> PASSAGE PROVIDED:
We immediately emptied mom's closet, decided which things to donate/discard. Kept a few sentimental things for the kids. Brother disconnected mom's TV. We loaded the one piece of furniture into the car; FH came.
We went out to dinner and then for ice cream.
No drama in her death, her eventuality.
My mom was NH hospice for year & 1/2 & had been living in the NH when she fell and onto hospice. 18mo hospice with a few lucid rally’s then TIAs. Last 4 mos was like watching self-mummification. Her petite body got smaller & smaller, weighed like 58 lbs at death. Last few mos she was in the 1920’s / 1930s as she thought I was her Aunt Meche, who lived with them off & on in the late 20’s and died before the war. I assume this was her period of life she was the happiest.
Haven’t had carrot cake since that day.
But now that Gremlin has brought this memory up, I’ll do a carrot cake and take over to one of the Day of the Dead altars in Oct in her honor.
So thanks for your ?, Grem!
Worried gave you a very detailed and similar experience to mine.
Some loved ones death are harder to deal with than others. Unexpected deaths are harder for me to deal with. For me those are the ones that are a big blur. Those are the ones that have hit me like a ton of bricks about 6 months later.
Loved Ones deaths are always hard. Don’t put any pressure on yourself to feel anything other than what you may feel at any given time.
Yes, there are a lot of details to be taken care of. If you are the one that these responsibilities fall to that will take up most of your time. Possibly for months following the death. I was just numb, like a robot, doing my job. Months later when the last I was dotted and t crossed that’s when I normally felt all of the emotions.

> RECORDED DATA:
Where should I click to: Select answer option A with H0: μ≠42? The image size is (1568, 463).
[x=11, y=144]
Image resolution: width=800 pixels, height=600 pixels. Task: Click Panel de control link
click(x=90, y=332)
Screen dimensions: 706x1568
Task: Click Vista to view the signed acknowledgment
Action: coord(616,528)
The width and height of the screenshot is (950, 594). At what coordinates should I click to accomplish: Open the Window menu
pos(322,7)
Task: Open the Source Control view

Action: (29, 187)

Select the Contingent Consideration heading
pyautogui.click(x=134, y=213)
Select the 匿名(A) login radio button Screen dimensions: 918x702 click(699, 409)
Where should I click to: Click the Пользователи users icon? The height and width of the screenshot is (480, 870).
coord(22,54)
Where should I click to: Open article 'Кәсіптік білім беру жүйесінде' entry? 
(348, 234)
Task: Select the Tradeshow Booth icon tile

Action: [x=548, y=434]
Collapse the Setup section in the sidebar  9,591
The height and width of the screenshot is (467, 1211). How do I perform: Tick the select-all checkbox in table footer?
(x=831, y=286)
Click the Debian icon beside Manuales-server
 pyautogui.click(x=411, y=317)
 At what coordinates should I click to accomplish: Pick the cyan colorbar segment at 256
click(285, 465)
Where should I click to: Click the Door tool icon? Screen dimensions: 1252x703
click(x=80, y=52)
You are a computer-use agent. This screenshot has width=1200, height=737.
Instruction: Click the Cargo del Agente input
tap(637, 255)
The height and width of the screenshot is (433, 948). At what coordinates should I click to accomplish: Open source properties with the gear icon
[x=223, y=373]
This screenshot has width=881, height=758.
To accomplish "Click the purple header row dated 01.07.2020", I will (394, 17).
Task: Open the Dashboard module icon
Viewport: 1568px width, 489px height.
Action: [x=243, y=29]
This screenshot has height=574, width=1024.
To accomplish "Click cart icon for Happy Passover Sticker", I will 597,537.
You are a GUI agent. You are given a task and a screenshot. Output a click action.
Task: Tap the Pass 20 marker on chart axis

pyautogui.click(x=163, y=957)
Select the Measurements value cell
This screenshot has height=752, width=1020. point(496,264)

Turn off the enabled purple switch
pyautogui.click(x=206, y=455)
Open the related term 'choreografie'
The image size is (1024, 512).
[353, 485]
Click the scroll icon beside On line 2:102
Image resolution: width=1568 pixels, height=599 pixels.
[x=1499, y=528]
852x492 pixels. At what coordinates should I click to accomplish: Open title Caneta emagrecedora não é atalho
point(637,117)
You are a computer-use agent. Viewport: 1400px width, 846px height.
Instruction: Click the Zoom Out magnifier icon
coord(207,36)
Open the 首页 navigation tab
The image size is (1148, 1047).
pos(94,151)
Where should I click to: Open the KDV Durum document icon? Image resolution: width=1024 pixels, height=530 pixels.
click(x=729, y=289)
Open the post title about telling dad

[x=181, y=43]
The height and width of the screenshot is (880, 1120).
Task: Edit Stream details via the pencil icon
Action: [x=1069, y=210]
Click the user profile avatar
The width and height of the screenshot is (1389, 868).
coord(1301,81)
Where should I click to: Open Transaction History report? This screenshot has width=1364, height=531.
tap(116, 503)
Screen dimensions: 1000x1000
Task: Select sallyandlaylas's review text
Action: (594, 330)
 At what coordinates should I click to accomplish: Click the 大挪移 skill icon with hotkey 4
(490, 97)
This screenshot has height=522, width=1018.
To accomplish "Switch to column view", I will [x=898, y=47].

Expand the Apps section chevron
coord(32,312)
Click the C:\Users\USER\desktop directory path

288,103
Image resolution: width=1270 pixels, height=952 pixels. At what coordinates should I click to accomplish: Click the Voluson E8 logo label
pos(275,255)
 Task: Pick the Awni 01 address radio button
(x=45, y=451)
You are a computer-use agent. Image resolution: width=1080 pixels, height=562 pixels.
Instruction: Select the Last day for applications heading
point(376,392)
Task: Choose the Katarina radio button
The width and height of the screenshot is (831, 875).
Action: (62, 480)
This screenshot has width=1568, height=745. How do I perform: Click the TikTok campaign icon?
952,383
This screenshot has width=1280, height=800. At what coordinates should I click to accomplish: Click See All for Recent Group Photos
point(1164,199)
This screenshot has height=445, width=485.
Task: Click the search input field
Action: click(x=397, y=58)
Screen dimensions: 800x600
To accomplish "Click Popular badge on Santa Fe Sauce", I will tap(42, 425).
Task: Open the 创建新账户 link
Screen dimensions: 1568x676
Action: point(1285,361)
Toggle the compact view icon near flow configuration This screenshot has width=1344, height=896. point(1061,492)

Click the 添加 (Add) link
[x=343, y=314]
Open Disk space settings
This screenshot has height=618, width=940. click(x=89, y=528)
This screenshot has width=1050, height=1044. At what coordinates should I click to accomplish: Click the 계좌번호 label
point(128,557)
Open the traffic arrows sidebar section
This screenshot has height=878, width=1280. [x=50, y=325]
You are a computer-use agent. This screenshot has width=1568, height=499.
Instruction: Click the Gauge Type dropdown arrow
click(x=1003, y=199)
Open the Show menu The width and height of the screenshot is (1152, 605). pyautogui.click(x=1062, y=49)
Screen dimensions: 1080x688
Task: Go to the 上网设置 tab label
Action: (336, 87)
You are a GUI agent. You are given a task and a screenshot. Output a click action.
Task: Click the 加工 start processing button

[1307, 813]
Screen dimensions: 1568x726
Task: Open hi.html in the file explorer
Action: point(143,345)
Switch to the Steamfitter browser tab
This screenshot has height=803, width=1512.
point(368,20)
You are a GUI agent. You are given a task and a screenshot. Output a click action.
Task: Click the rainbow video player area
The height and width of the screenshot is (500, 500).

> TASK INSTRUCTIONS:
Decide whether each statement agrees with the passage on grieving loved ones. Answer yes or no for each, and quote the words of the passage that settle it.
1. The mother was on hospice in the nursing home for about a year and a half.
2. The writer has eaten carrot cake several times since that day.
3. The writer finds unexpected deaths easier to deal with.
The data have no connection to the passage on grieving loved ones.

> ANSWER TO THE PROBLEM:
1. Yes: "My mom was NH hospice for year & 1/2"
2. No: "Haven’t had carrot cake since that day."
3. No: "Unexpected deaths are harder for me to deal with."